Had on of the best nesting seasons in many years, with 22 Kemps and one loggerhead averaging over 90 eggs per clutch; one nest was infertile. Except for the one infertile nest, 100% of the hatchlings were released from the beach between April 24 and September 2 - our turtle nesting season is basically May through August.

The January, 2007 cold stunning down here were all juvenile green turtles, which mostly nest on the Yucatan but live in the bay waters here in southern Texas (Laguna Madre, a large hyper-saline bay). Over 130 were rescues and about 100 survived, not bad for some very cold, slippery work. Interesting note: about 30 green turtles passed plastic grocery bags, which nearly killed them (plastic and repiratory infection actually killed most, not the cold water itself).

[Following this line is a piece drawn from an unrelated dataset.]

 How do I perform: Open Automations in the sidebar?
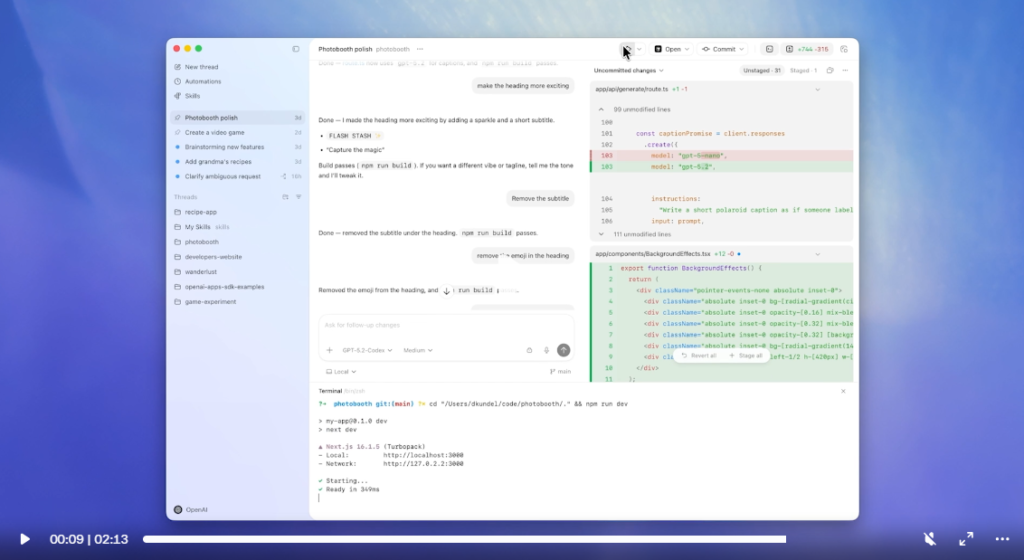203,81
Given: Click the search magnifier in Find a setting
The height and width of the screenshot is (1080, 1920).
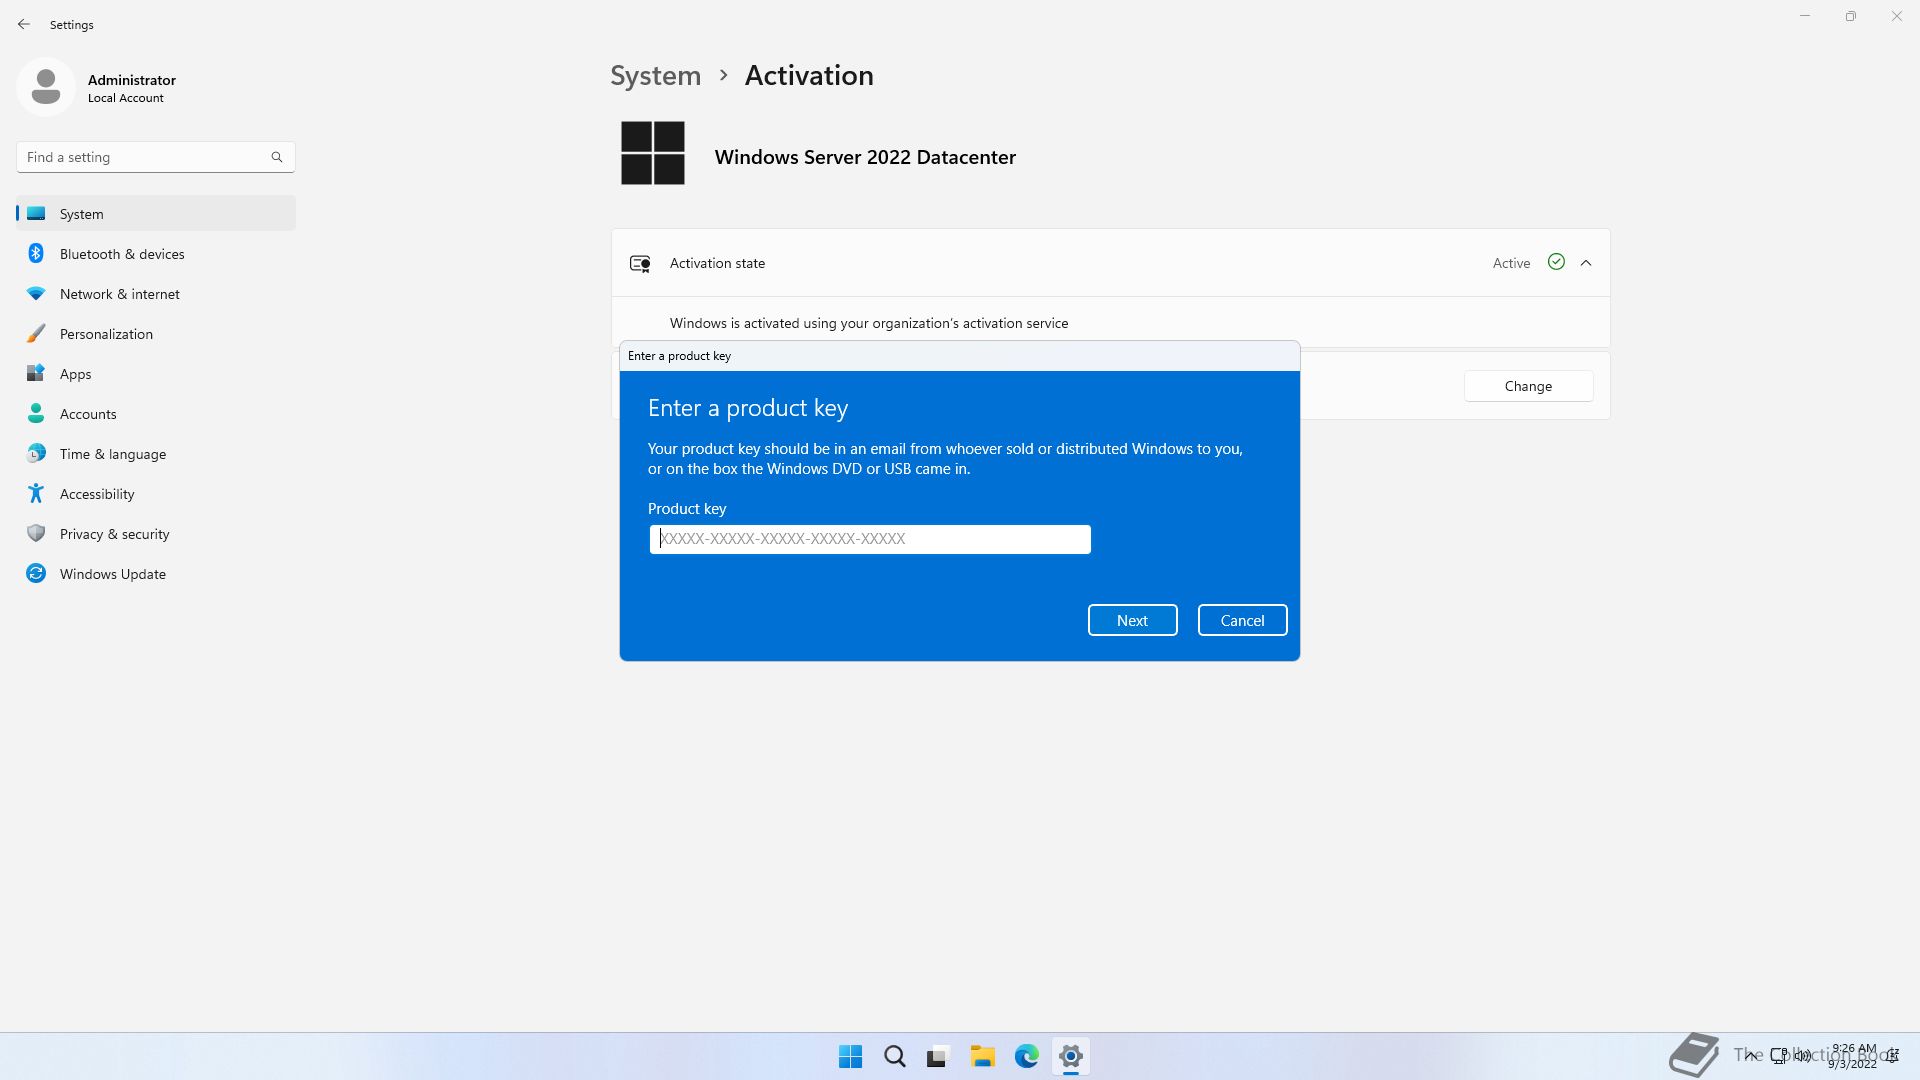Looking at the screenshot, I should click(x=277, y=157).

I'm sorry to hear about the Kemps in Long Island Sound. They usually hang out in warmer waters but must periodically come up for air, and I bet that stunned them ... plus, they might have migrated where relatively warm current water was lacking. Remember, it is not the cold that gets them, but the rate at which the water temperature drops ... plus all the plastic bags and infected waters.

My hat goes off the the volunteers, watermen, sea rescue coordinators, and good people who helped some survive. You might publish the telephone numbers in your post, Tom, as most people have no clue what to do if they see one!